Les syndicats n’en veulent pas

Pour Michel Beaugas, secrétaire confédéral de Force ouvrière, il s’agit d’un « effet d’annonce électoraliste ». Il y voit avant tout « de l’affichage politique pour draguer à droite ». Sur le fond, il rappelle que tous les syndicats ont été reçus la semaine dernière à Matignon. Unanimement, ils ont tous « dit non à une nouvelle consultation » au sujet de la réforme des retraites avant l’échéance d’avril 2022. Pascale Coton, son homologue de la Confédération française des travailleurs chrétiens (CFTC) a également évoqué le sujet. Elle précise que le Premier ministre, Jean Castex, et la ministre du Travail, Elisabeth Borne, ont bien « parlé en quelques secondes des 1.000 euros, mais absolument pas des régimes spéciaux. »
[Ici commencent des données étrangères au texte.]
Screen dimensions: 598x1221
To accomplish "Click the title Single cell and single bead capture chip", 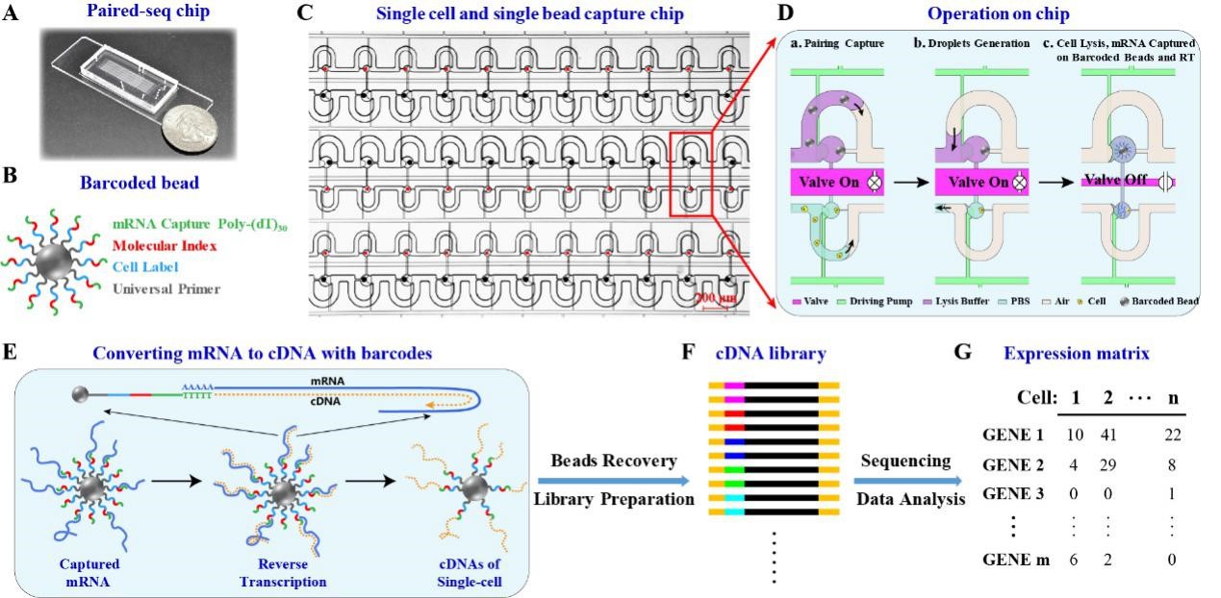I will click(529, 14).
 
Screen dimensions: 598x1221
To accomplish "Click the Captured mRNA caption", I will click(81, 574).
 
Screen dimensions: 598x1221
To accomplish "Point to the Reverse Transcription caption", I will click(283, 574).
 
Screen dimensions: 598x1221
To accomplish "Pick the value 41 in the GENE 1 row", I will click(1107, 435).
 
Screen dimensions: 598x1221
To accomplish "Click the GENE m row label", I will click(1010, 561).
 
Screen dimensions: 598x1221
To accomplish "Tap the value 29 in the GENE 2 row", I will click(1107, 466).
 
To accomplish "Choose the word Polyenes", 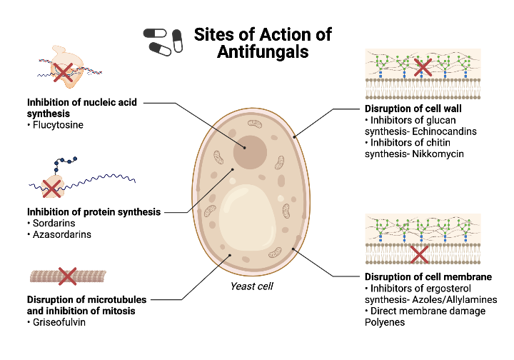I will point(385,322).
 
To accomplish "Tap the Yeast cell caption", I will point(253,286).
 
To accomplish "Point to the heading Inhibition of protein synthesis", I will point(94,211).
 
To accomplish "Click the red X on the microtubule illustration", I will point(67,275).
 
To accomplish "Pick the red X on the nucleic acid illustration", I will point(64,69).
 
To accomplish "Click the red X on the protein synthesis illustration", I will point(51,188).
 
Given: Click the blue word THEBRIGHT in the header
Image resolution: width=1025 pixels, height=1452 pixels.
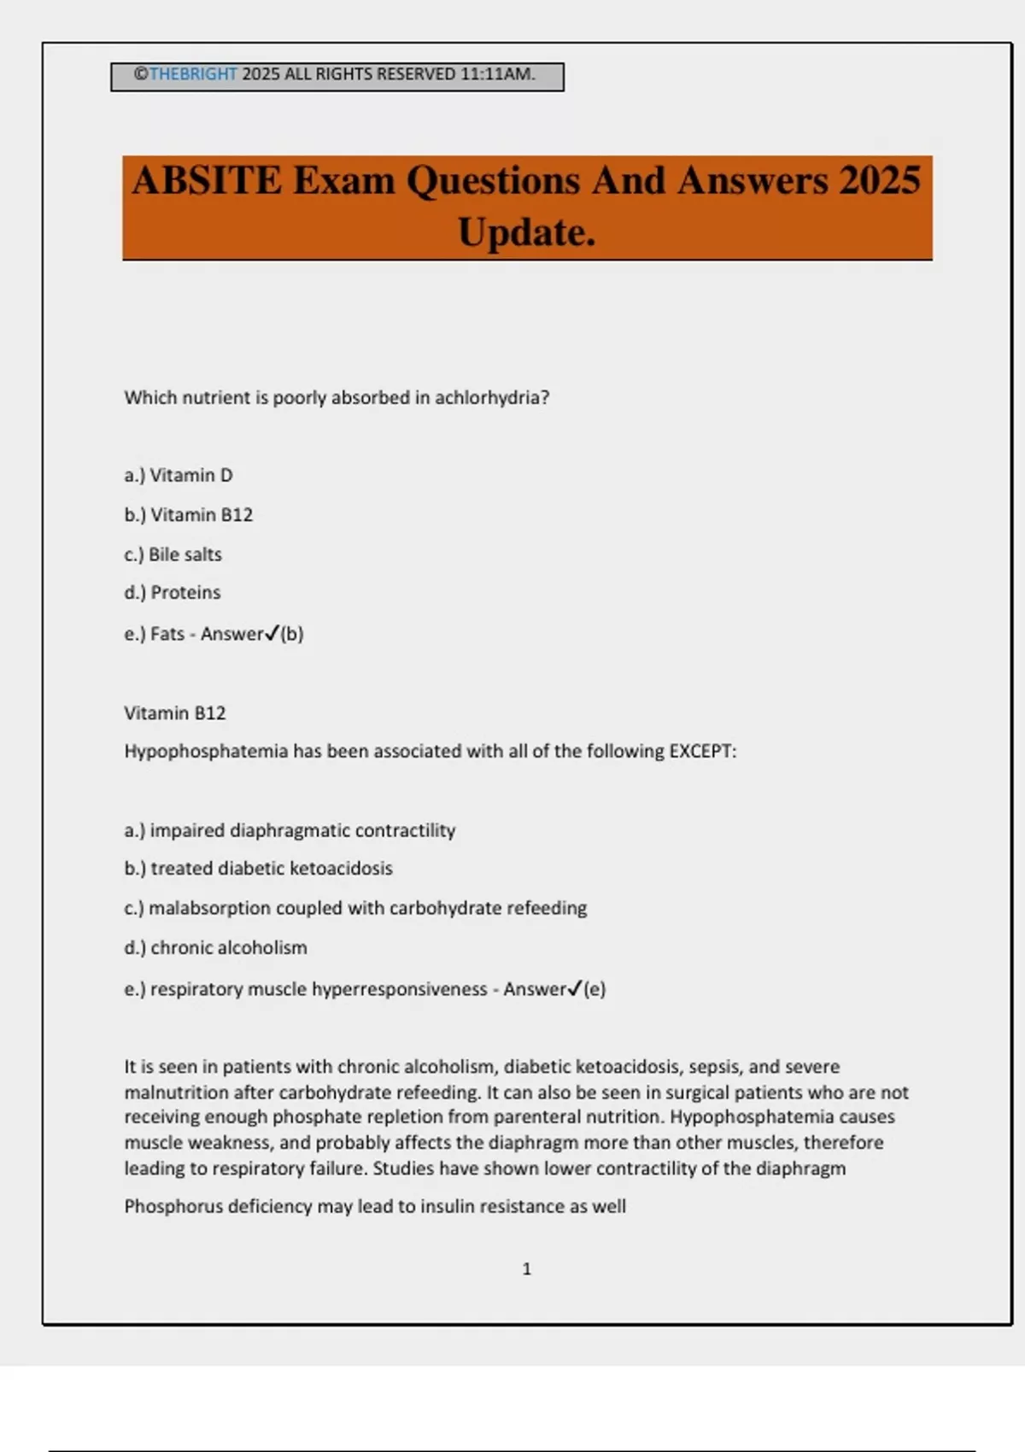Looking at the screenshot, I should pos(193,74).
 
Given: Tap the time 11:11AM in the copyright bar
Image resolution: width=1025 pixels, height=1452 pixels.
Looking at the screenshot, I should pos(497,74).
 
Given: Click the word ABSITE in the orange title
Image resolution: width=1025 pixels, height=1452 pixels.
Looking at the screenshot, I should pos(207,181).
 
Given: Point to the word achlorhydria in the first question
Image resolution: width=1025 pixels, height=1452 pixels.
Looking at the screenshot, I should pos(492,398).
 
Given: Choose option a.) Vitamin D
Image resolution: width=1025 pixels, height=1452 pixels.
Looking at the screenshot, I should pos(179,476).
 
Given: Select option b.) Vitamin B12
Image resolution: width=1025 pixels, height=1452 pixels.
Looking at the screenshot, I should pos(189,515).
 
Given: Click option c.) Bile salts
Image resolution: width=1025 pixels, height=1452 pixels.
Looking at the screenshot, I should pos(173,554).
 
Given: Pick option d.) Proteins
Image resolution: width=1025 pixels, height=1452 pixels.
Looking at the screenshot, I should pos(173,593).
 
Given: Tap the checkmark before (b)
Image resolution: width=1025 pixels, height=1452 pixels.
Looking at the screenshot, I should pos(272,633).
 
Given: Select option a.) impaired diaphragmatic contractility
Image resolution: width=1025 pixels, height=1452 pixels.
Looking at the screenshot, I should pos(290,830).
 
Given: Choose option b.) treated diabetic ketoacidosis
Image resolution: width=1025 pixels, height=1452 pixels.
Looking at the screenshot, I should pos(259,869).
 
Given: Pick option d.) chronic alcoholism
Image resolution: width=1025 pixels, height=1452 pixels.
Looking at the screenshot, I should pos(216,948).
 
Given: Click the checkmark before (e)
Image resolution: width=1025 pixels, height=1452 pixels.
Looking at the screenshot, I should pos(575,988).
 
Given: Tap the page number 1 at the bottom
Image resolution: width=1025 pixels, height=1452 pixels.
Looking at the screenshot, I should pos(526,1269).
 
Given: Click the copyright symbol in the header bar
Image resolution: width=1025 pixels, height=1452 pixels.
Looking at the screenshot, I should pos(141,74).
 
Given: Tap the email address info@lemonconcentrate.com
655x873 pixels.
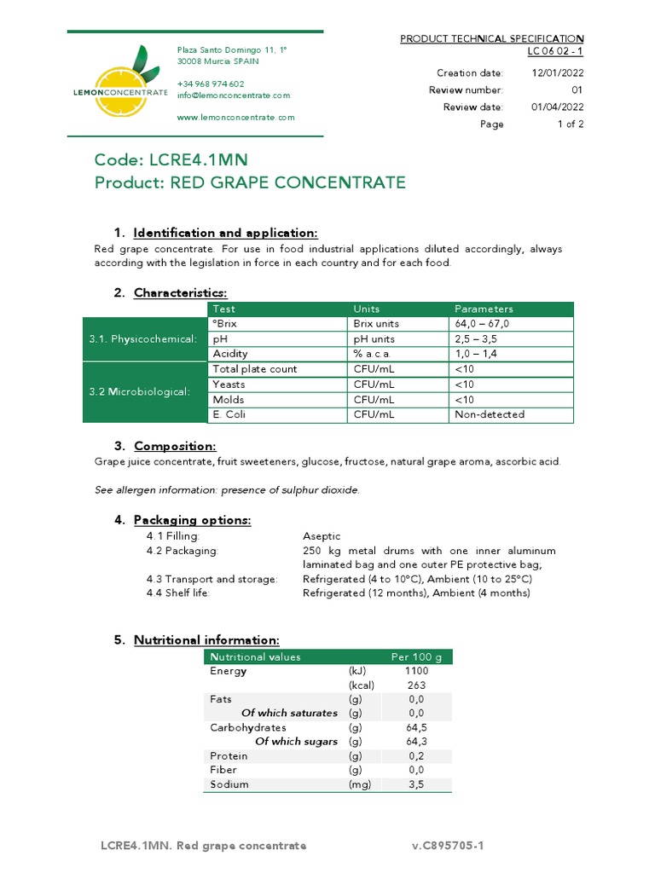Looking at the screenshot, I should tap(233, 95).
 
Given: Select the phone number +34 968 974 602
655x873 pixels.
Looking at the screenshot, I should tap(210, 84).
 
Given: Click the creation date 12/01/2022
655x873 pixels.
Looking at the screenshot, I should tap(558, 73).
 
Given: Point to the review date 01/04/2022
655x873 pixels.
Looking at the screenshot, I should tap(558, 107).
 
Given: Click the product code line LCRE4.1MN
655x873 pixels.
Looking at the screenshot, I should tap(171, 160).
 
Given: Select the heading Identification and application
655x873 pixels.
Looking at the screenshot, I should tap(225, 234).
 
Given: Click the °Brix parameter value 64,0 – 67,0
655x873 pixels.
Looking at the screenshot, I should tap(483, 324).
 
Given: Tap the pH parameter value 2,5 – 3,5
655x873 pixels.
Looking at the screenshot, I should tap(476, 339).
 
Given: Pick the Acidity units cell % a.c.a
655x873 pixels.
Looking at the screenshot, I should tap(373, 354).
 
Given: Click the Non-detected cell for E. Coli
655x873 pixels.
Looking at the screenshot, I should tap(490, 414).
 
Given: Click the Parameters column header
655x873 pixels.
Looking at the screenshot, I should tap(484, 309).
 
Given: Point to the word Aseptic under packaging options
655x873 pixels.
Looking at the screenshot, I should tap(322, 536).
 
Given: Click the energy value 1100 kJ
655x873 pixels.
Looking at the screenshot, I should tap(416, 671).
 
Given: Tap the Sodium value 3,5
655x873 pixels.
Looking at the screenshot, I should tap(416, 784).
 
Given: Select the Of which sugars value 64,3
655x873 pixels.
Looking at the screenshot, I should tap(416, 742).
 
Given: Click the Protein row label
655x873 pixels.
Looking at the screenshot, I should tap(229, 756).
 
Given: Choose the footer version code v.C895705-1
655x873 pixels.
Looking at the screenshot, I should tap(448, 846).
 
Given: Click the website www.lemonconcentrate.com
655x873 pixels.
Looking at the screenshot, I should tap(235, 118).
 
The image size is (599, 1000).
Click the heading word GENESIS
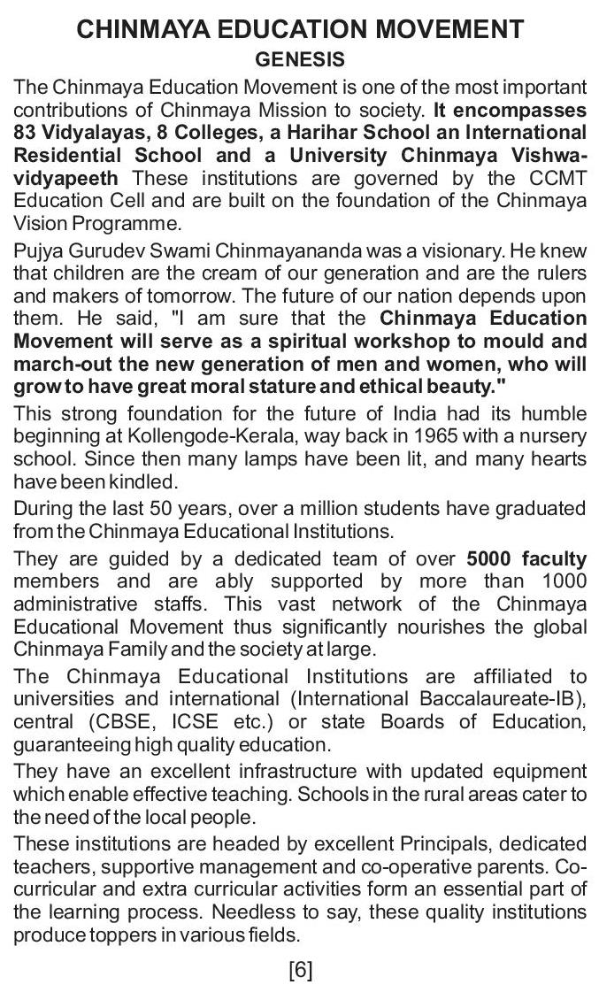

Bruno Le Maire, du côté du gouvernement, reste sur la ligne officielle définie en juillet par M. Macron. Et de déclarer : « Rien n’est possible tant que l’épidémie (de Covid-19) n’est pas derrière nous ». Mais, « déjà qu’on en discute, c’est pas mal », a déclaré le ministre de l’Économie lundi sur RMC et BFMTV. Dans la majorité, le délégué général de LREM, Stanislas Guérini, considère toutefois que « des décisions devront être prises dans les semaines qui viennent ». Et d’ajouter qu’il faut dès à présent « tout mettre sur la table et dire ce qu’on veut faire ». « La réforme des retraites reste essentielle à mener », affirme également la présidente déléguée du parti présidentiel, Aurore Bergé. Elle met en avant « la détermination de démontrer que jusqu’à la fin du quinquennat on peut continuer à réformer le pays ».